The ANC’s national conference comes at a time of sharp challenges to the constitutional and democratic order within which our politics takes place. With load-shedding at unprecedented levels, a sense of gloom pervades our national scene. Few believe there is better to come for South Africa, and the undignified scramble for positions in the ANC’s top echelons only adds to a sense of hopelessness.
The chances of ANC delegates taking time off from lobbying for votes are slim and those who are hoping the conference will formulate a workable vision for the future of our country are likely to be disappointed. The distraction provided by the Phala Phala scandal involving the theft of foreign currency from President Cyril Ramaphosa’s game farm is likely to dominate proceedings. But clouds of suspicion will hover above other delegates as well, notably Zweli Mkhize, the former health minister caught up in the Digital Vibes corruption scandal.
The party’s decision to postpone any discussion or decision on its integrity commission’s reports on Ramaphosa, Mkhize and several other bigwigs may have the effect of at least getting the candidates and delegates to the voting halls at Nasrec. No-one will be disqualified, it seems, so that none among them may feel suited to throwing the first stone. It is indeed a confederacy of the tainted.
The party’s decision to postpone any discussion or decision on its integrity commission’s reports on Ramaphosa, Mkhize and several other bigwigs may have the effect of at least getting the candidates and delegates to the voting halls at Nasrec
Yet the ANC remains the majority party nationally and in all but one province, and its elections and decisions on other matters are important indicators of where the country may be headed. Ramaphosa’s re-election should have been a foregone conclusion, given the number of nominations he has attracted from ANC branches in comparison with Mkhize. But such is the nature of the Phala Phala scandal — its negation of Ramaphosa’s cleanup, its eerie echoes of how ANC MPs were corralled to fall behind their leader in parliament without regard to objective facts — that the voting outcome should not be taken for granted.

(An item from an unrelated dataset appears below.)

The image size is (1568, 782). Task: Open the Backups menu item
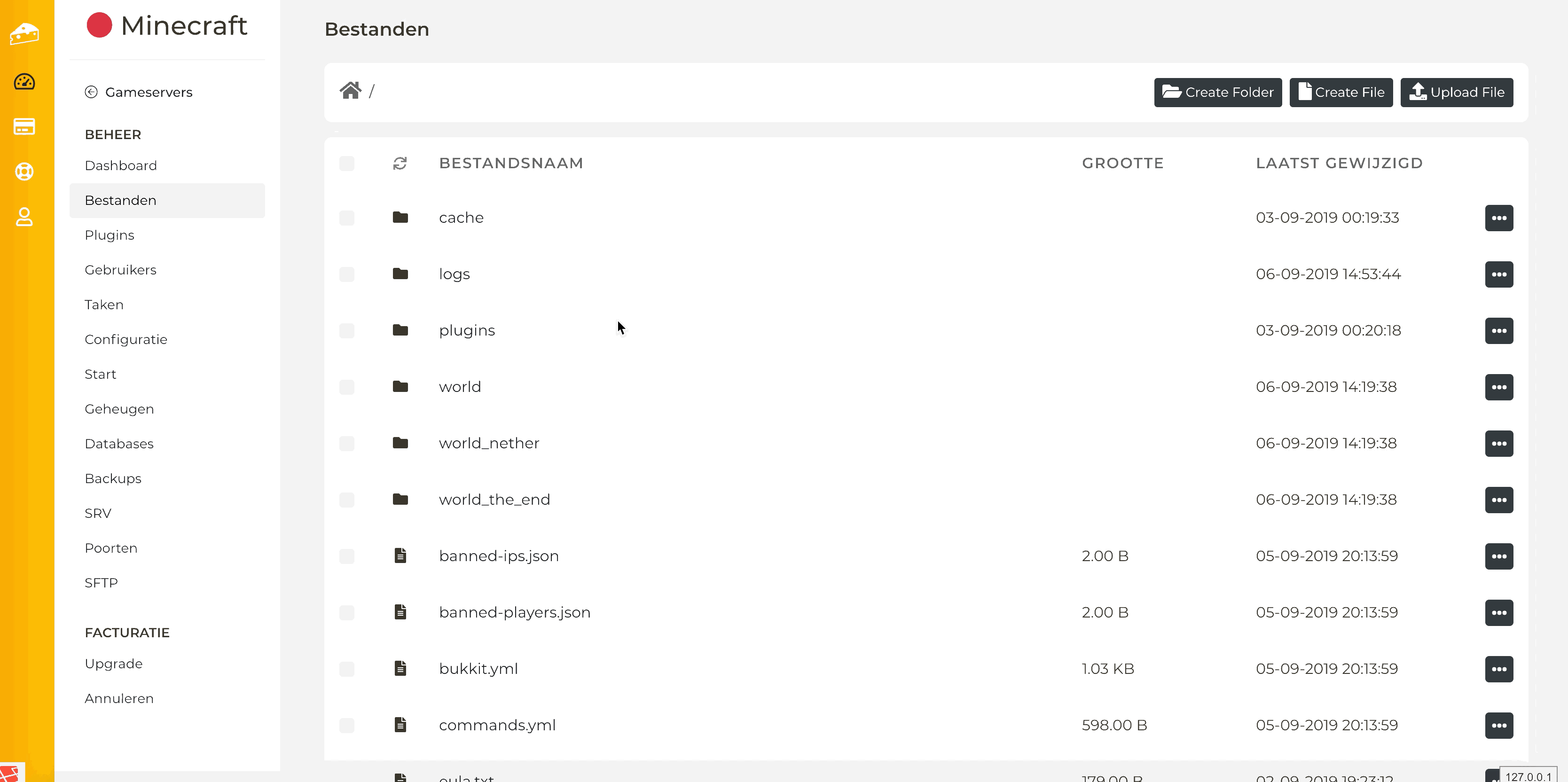[113, 478]
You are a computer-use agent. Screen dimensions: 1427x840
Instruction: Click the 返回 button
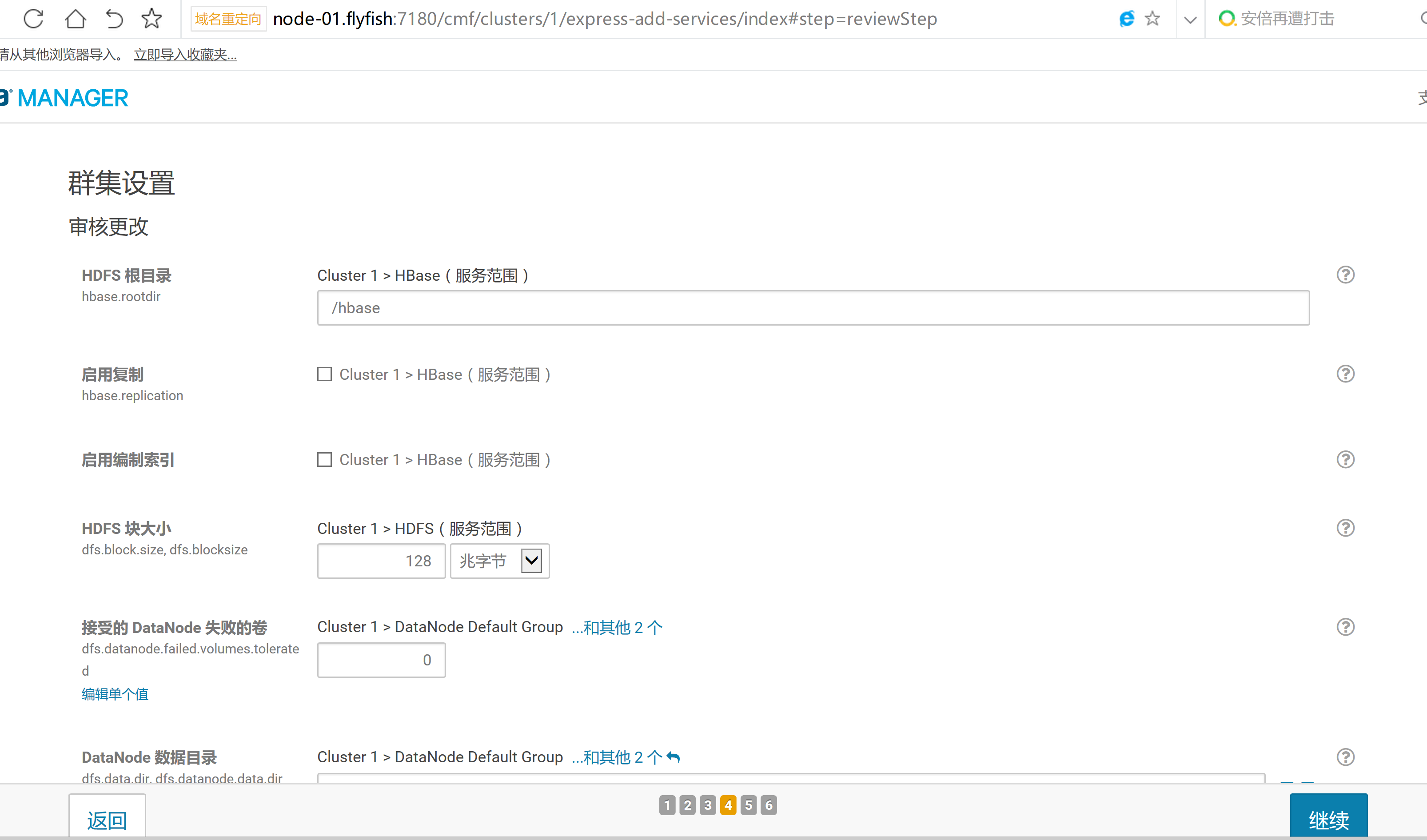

In their decisions, the delegates must put aside narrow factional interests in favour of what the country needs. Most pressingly at this dark juncture, the country will be looking to the ANC to produce a style of leadership, and the personalities to drive it, that is most conducive to digging us out of the deep trough of despair into which we have fallen.
In doing so, they have no better role models to inspire them than the leaders of the past. The ANC must surely appreciate that its first 10 years in office represented a high-water mark of its efforts in government. Therefore delegates would be well advised to try to capture once again the spirit of the 1994 compromises which, for an all-too-brief period, made South Africa a role model for societies in transition from authoritarian to democratic governments. The defining features of this era were humility, a willingness to compromise in the broadest possible public interest and a rejection of populist “solutions’’ to social problems.
This requires a return to basics for the party and a realisation that come the elections in 2024, the ANC may not command the 50%-plus it needs to govern alone. The ANC must recapture the spirit of compromise and negotiation. It will surely need it in the years ahead.
The party must look back at its successes: the ushering in of a democratic state bound by a constitution of which we can all be proud; the creation of a black middle class where this hardly existed before 1994; the incubation of a class of technocrats and experts in the civil service who have the expertise to make a difference if given the chance by the politicians. It needs to recapture the spirit of tolerance and putting the collective public interest first, with the aim of ensuring a better life for all South Africans.